Troca de farpas entre Tarcísio e Mercadante marca inauguração do Rodoanel
Presidente do BNDES transforma evento em palco de disputa política; governador paulista rebate
A cerimônia de inauguração do primeiro trecho do Rodoanel Norte, realizada nesta segunda-feira (22), foi marcada por troca de farpas entre o governador de São Paulo, Tarcísio de Freitas (Rep), e o presidente do Banco Nacional de Desenvolvimento Econômico e Social (BNDES), Aloizio Mercadante.
Durante o discurso às autoridades e trabalhadores presentes no evento, Mercadante cobrou publicamente o reconhecimento da participação do banco no financiamento da obra. Segundo ele, o BNDES foi responsável por cerca de um terço do investimento total, aproximadamente R$ 1,3 bilhão, valor que não teria sido mencionado pela gestão estadual.
“Essa placa está muito bonita, mas está faltando o BNDES aqui. Por quê? É crédito do BNDES e temos de reconhecer a parceria para poder fazer mais coisas juntas no futuro”, afirmou Mercadante.
Sem citar diretamente o governador, o presidente do banco também defendeu a retomada de uma relação institucional mais harmoniosa entre os entes federativos.
“Temos de recuperar a relação republicana. O presidente Lula não olha quem é o governador, olha o estado e trabalha junto para a população melhorar”, declarou.

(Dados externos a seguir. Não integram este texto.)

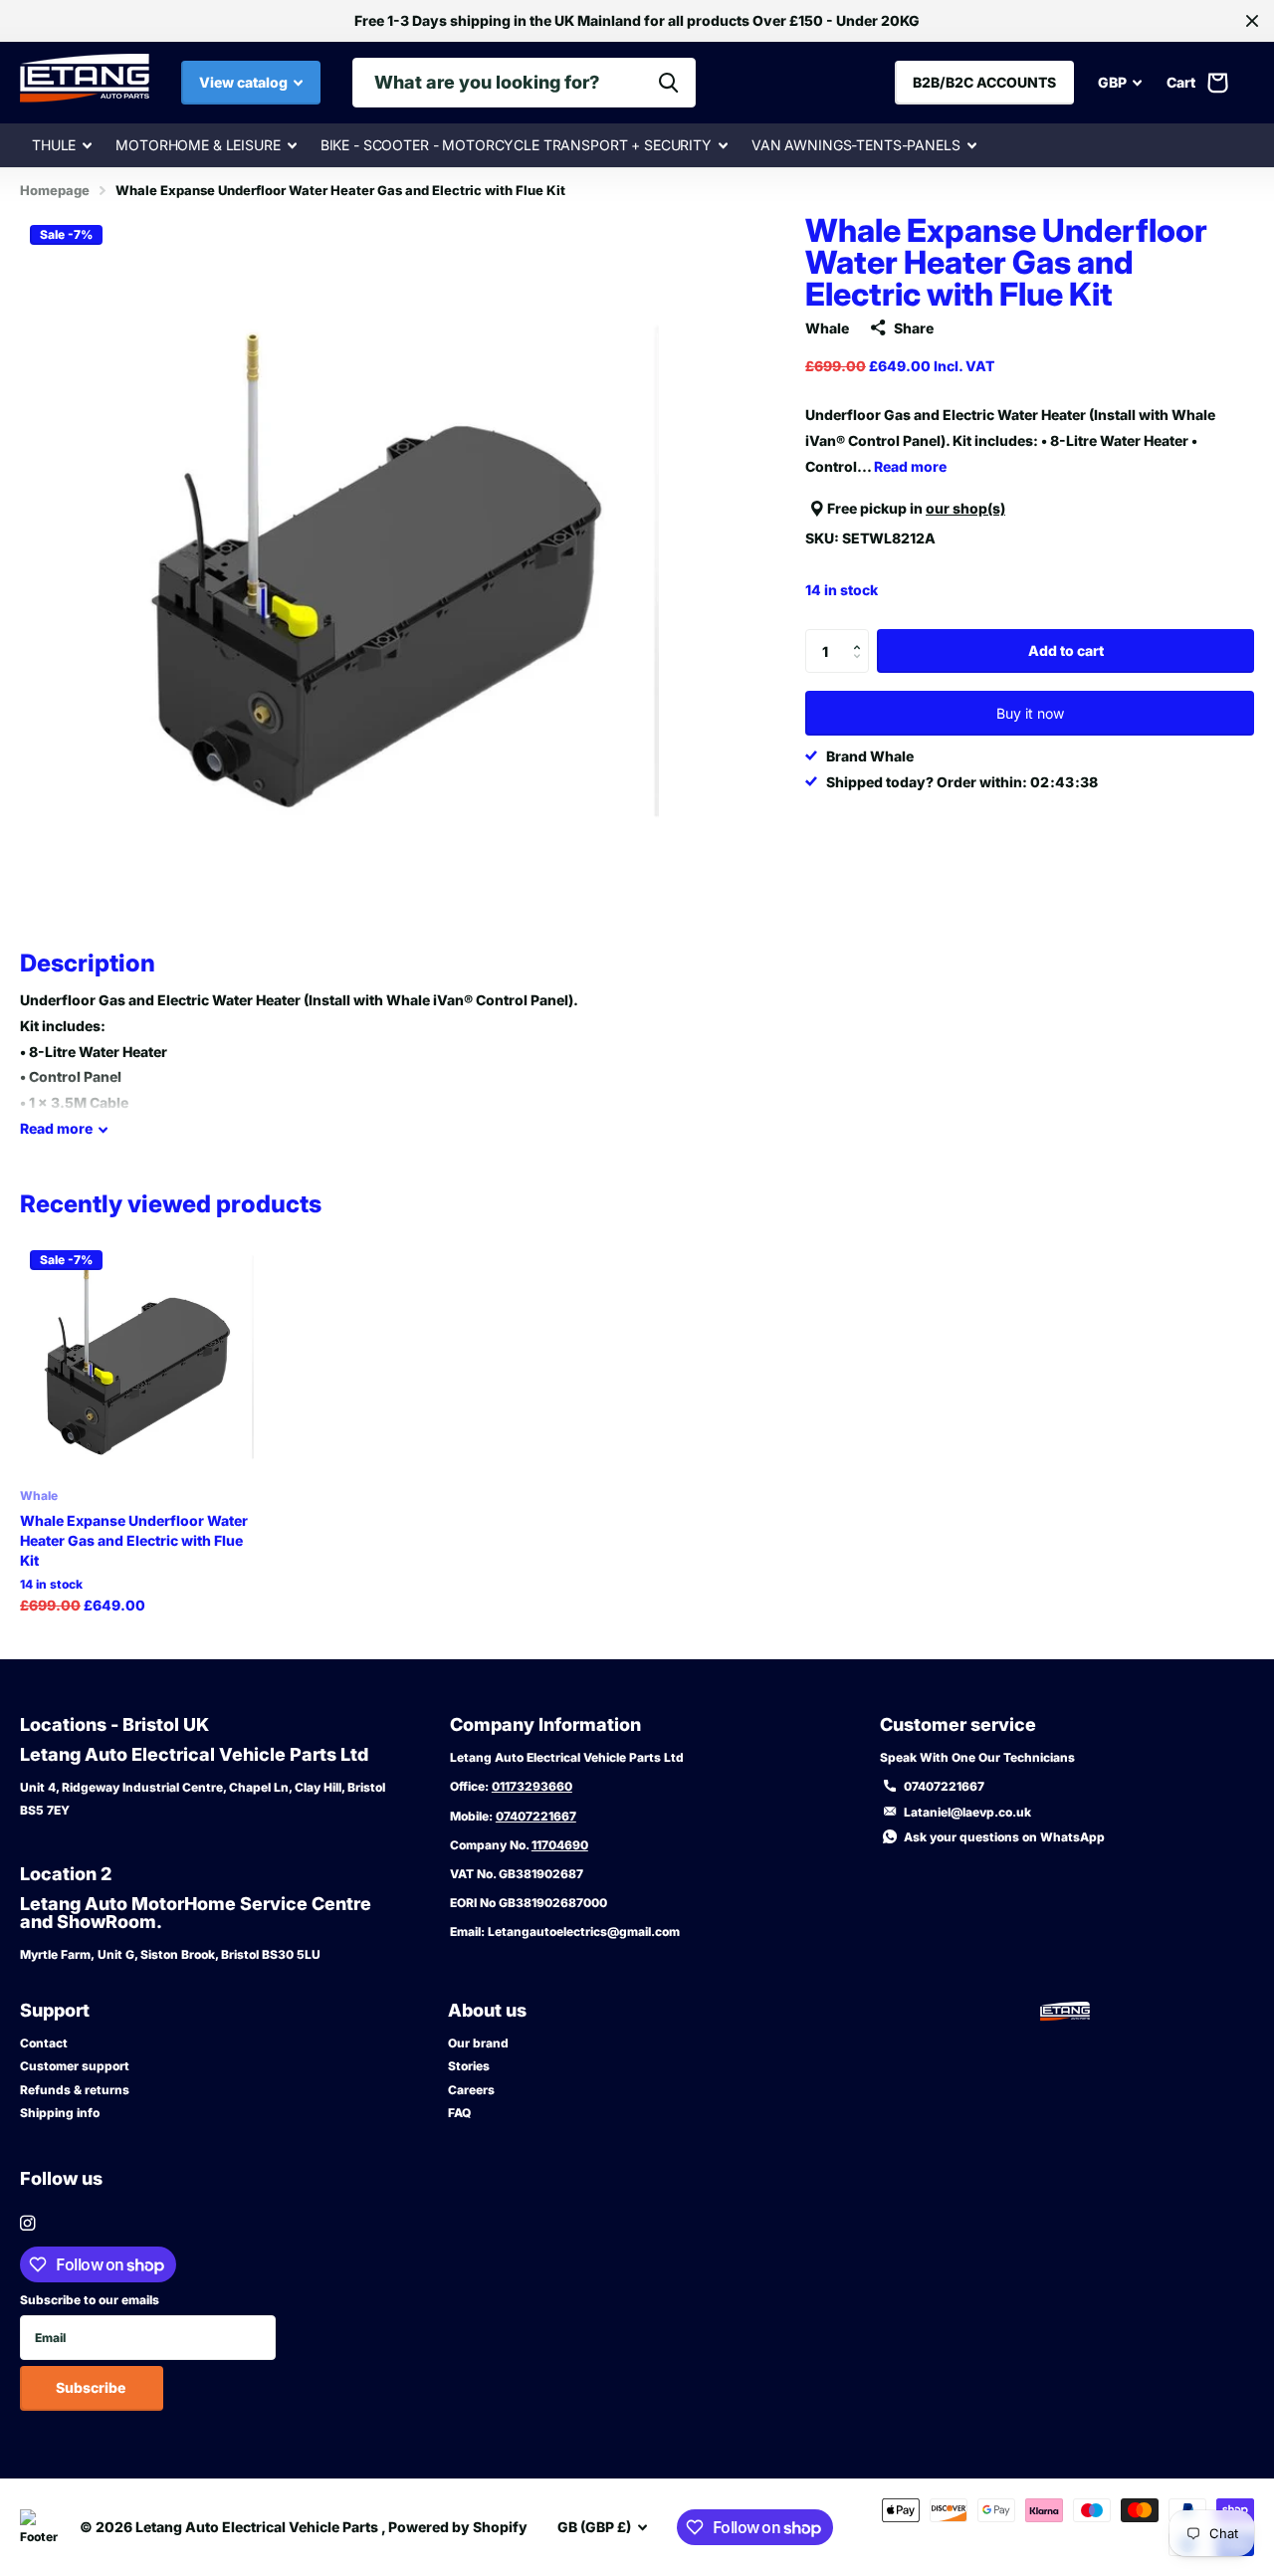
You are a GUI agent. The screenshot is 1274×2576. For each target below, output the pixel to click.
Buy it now (1030, 713)
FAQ (459, 2112)
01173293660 (532, 1786)
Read (56, 1128)
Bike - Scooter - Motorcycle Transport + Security (516, 144)
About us (487, 2010)
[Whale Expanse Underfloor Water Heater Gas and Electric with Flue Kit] (137, 1357)
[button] (861, 635)
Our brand (478, 2043)
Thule (54, 144)
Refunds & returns (74, 2089)
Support (55, 2010)
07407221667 (536, 1816)
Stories (469, 2065)
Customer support (74, 2065)
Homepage (55, 190)
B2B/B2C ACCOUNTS (984, 82)
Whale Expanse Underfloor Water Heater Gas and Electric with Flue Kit (134, 1540)
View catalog (245, 82)
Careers (471, 2089)
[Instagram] (27, 2223)
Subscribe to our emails (89, 2299)
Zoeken (668, 82)
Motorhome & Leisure (197, 144)
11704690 (559, 1844)
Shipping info (60, 2112)
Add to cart (1066, 650)
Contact (44, 2043)
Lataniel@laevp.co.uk (967, 1812)
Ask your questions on (1004, 1836)
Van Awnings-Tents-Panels (855, 144)
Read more (910, 465)
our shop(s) (965, 508)
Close (1252, 21)
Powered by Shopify (458, 2526)
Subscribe (92, 2387)
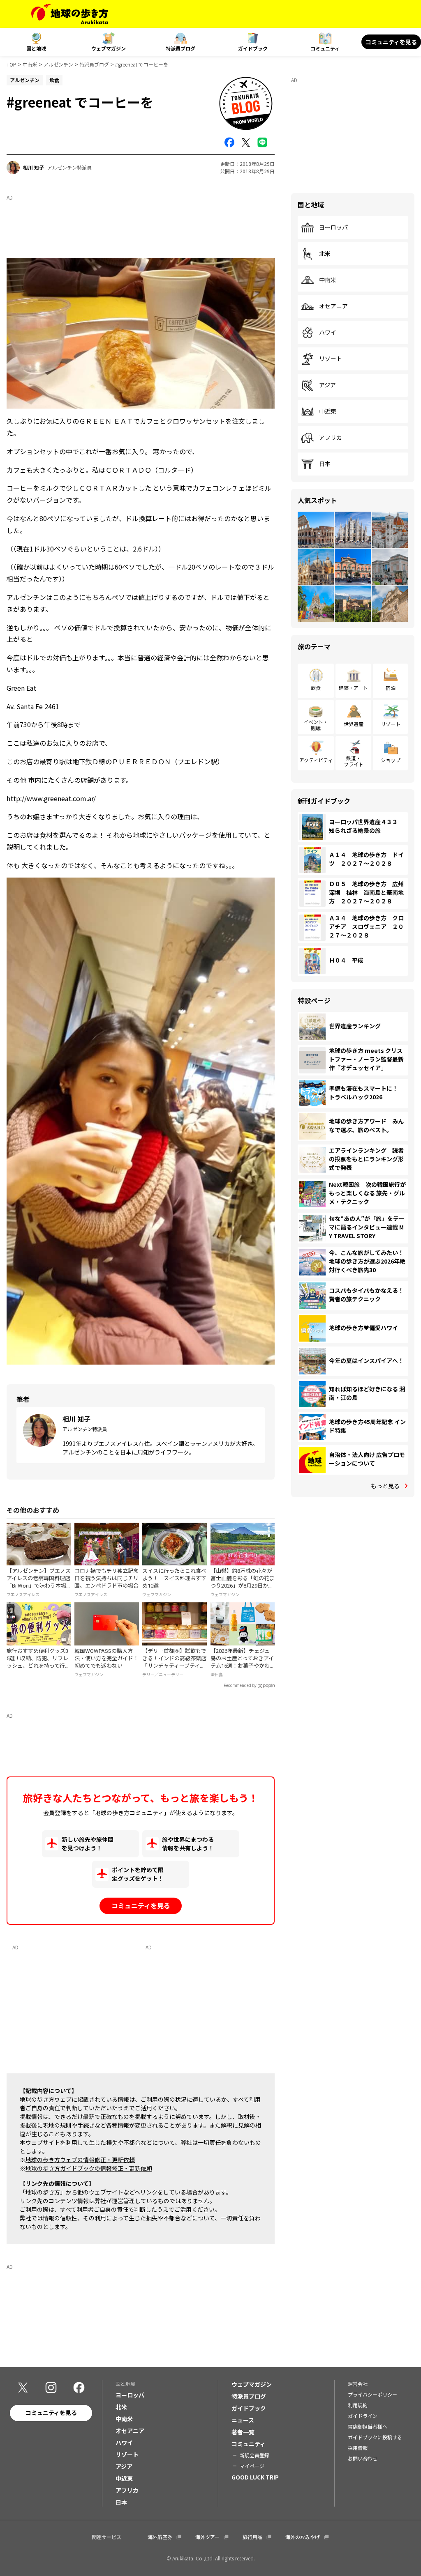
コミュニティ (325, 48)
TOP (11, 64)
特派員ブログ (180, 48)
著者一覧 (242, 2432)
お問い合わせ (362, 2458)
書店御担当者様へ (367, 2426)
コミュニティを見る (391, 42)
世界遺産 (353, 723)
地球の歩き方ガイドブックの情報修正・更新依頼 (88, 2168)
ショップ (390, 759)
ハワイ (327, 332)
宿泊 (391, 687)
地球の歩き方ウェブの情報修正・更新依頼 (80, 2159)
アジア (327, 385)
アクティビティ (316, 759)
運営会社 (358, 2383)
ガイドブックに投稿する (375, 2437)
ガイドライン (362, 2415)
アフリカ (330, 437)
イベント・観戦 (315, 724)
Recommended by (240, 1685)
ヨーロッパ (333, 227)
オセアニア (333, 306)
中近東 (327, 411)
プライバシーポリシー (372, 2394)
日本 (325, 464)
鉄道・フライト (353, 760)
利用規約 (358, 2404)
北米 (325, 253)
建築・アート (353, 687)
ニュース (242, 2420)
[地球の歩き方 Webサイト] (69, 14)
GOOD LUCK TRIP (255, 2477)
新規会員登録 (254, 2455)
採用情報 (358, 2447)
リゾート (330, 359)
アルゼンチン (58, 64)
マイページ (252, 2465)
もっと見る (385, 1486)
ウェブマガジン (108, 48)
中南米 (30, 64)
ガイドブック (253, 48)
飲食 (316, 687)
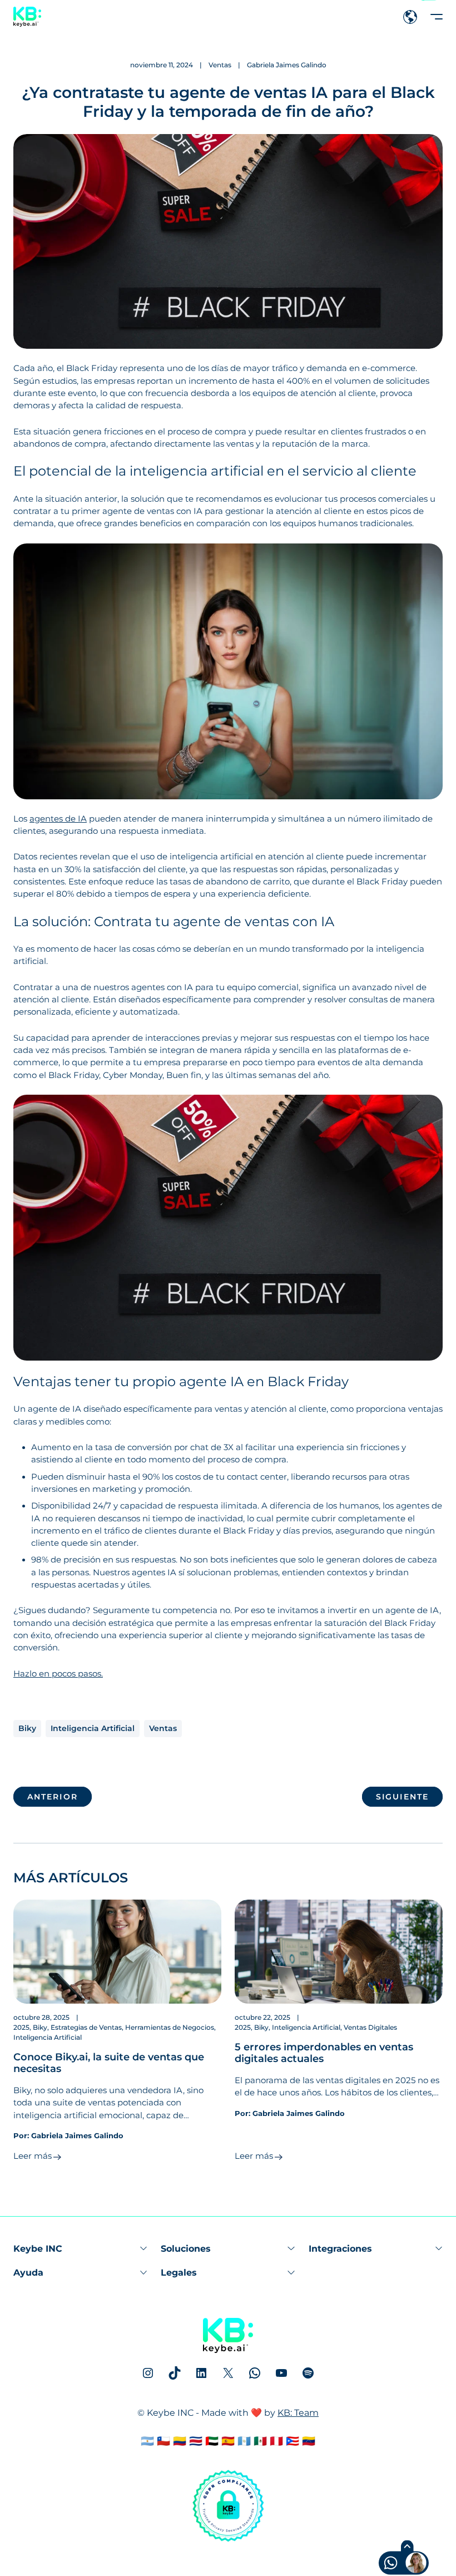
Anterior (52, 1797)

Na sequência, Tarcísio de Freitas respondeu de forma indireta. O governador reconheceu que o BNDES teve papel relevante no financiamento do projeto, destacando o caráter técnico da instituição, mas atribuiu o atraso da obra a escândalos de corrupção investigados pela Operação Lava Jato.
“Essa obra era para ter ficado pronta em 2016. Mas enfrentamos aqui a Operação Lava Jato, daqueles governos que se acostumaram a viver na corrupção”, afirmou o governador, sem mencionar nomes.
Outro momento de tensão ocorreu quando Mercadante citou a modernização da rodovia Presidente Dutra, que, segundo ele, será transformada na mais moderna do país, com iluminação em LED.
O presidente do BNDES, no entanto, não mencionou que a concessão da via ocorreu quando Tarcísio comandava o Ministério da Infraestrutura no governo Jair Bolsonaro (PL). O governador, por sua vez, fez questão de lembrar o fato, o que provocou um coro de “mito, mito, mito” por parte da plateia, em referência ao ex-presidente.